At this code, X_train, X_test, y_train, y_test, X_predict (to predict one day ahead), X_predict_DATE (the DATE of
predict feature derived from and the day ahead is to be predicted) has been transferred and preprocessed further and
implemented many deep learning models. Data should firstly be assembled into a DataLoader.

I am trying to use paddlepaddle instead of pytorch, but I encountered some problems with paddlepaddle. And that's why I
walked back into the pytorch and leave paddle later.
"""
import numpy as np
import torch
from torch.utils.data import Dataset
from torch.utils.data import TensorDataset
from torch.utils.data import DataLoader
import torch.nn as nn
import matplotlib.pyplot as plt

class linearModel(nn.Module):
    def __init__(self, input_size, hidden_size, output_size):
        super().__init__()
        self.layer1 = nn.Linear(input_size, hidden_size)
        self.layer2 = nn.Linear(hidden_size, output_size)

    def forward(self, x):
        x = self.layer1(x)
        x = nn.Sigmoid()(x)
        x = self.layer2(x)
        x = nn.Softmax()(x)
        return x

class tryRNN(nn.Module):
    def __init__(self, num_embeddings, embedding_dim, rnn_hidden_size, fc_hidden_size):
        super().__init__()
        self.embedding = nn.Embedding(
            num_embeddings=num_embeddings,
            embedding_dim=embedding_dim,
            padding_idx=0
        )
        self.rnn = nn.LSTM(embedding_dim, rnn_hidden_size, batch_first=True)
        self.fc1 = nn.Linear(rnn_hidden_size, fc_hidden_size)
        self.relu = nn.ReLU()
        self.fc2 = nn.Linear(fc_hidden_size, 1)
        self.sigmoid = nn.Sigmoid()
        self.embedding = self.embedding.to("cuda:0")

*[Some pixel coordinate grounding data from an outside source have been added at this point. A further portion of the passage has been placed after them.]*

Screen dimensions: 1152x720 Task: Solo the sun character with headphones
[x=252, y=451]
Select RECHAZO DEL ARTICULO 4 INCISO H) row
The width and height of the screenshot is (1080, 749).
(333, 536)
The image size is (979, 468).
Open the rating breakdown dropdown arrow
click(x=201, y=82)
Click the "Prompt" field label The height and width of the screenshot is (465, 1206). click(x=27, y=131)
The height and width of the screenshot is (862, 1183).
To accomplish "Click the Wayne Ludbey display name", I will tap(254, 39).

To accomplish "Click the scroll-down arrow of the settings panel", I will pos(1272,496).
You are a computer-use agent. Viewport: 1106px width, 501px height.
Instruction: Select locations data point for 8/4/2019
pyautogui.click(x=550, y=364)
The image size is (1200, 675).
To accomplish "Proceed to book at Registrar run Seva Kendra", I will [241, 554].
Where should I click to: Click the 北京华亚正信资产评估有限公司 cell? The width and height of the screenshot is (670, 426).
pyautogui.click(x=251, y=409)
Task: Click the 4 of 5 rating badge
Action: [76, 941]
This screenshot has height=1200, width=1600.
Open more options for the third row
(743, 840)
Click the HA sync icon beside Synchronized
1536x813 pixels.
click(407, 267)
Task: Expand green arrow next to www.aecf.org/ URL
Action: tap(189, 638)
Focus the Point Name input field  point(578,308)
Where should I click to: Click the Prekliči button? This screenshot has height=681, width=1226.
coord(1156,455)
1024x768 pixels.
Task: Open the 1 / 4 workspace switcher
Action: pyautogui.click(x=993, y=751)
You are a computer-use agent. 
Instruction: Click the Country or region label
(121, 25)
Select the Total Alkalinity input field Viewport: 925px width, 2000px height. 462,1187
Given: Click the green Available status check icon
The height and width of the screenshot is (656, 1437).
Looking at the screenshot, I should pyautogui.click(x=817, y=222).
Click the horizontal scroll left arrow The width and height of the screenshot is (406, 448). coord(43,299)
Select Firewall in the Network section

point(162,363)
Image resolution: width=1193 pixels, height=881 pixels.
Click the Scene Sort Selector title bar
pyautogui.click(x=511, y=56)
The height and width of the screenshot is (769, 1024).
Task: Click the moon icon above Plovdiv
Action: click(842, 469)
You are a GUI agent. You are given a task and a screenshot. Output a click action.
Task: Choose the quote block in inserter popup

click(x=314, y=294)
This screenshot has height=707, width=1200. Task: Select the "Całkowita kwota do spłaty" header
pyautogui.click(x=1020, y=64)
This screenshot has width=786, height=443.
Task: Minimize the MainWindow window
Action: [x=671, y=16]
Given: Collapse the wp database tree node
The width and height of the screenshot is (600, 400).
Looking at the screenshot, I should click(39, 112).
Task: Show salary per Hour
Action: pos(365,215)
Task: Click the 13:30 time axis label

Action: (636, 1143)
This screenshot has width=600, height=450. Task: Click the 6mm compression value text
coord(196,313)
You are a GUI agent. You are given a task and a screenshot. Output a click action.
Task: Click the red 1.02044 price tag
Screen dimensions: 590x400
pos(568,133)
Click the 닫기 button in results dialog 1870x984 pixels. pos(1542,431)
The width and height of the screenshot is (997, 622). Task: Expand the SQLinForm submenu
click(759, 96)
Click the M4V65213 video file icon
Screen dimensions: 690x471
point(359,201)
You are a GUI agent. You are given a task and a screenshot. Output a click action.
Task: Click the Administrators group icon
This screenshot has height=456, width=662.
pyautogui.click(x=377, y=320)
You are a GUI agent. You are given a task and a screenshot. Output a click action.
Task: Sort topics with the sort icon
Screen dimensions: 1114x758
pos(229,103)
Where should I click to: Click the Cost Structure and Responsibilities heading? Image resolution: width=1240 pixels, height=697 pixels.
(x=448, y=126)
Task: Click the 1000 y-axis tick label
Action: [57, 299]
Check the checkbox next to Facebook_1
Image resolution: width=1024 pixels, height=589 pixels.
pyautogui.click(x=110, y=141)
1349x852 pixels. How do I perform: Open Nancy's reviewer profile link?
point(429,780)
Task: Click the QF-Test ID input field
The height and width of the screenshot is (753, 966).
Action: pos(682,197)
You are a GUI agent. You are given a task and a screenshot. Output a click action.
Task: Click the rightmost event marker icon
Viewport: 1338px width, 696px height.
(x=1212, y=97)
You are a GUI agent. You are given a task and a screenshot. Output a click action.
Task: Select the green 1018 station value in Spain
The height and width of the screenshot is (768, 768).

    def forward(self, x, lengths):
        out = self.embedding(x)
        out = nn.utils.rnn.pack_padded_sequence(
            out, lengths.cpu().numpy(), enforce_sorted=False, batch_first=True
        )
        out, (hidden, cell) = self.rnn(out)
        out = hidden[-1, :, :]
        out = self.fc1(out)
        out = self.relu(out)
        out = self.fc2(out)
        out = self.sigmoid(out)
        return out

class sentimentElseDeepLearning:
    def __init__(self, X_train, X_test, y_train, y_test, X_predict, indexWanted, X_predict_DATE):
        self.X_train = X_train
        self.X_test = X_test
        self.y_train = y_train
        self.y_test = y_test
        self.X_predict = X_predict
        self.indexWanted = indexWanted
        self.X_predict_DATE = X_predict_DATE
        self.train_dl = self.to_DataLoader()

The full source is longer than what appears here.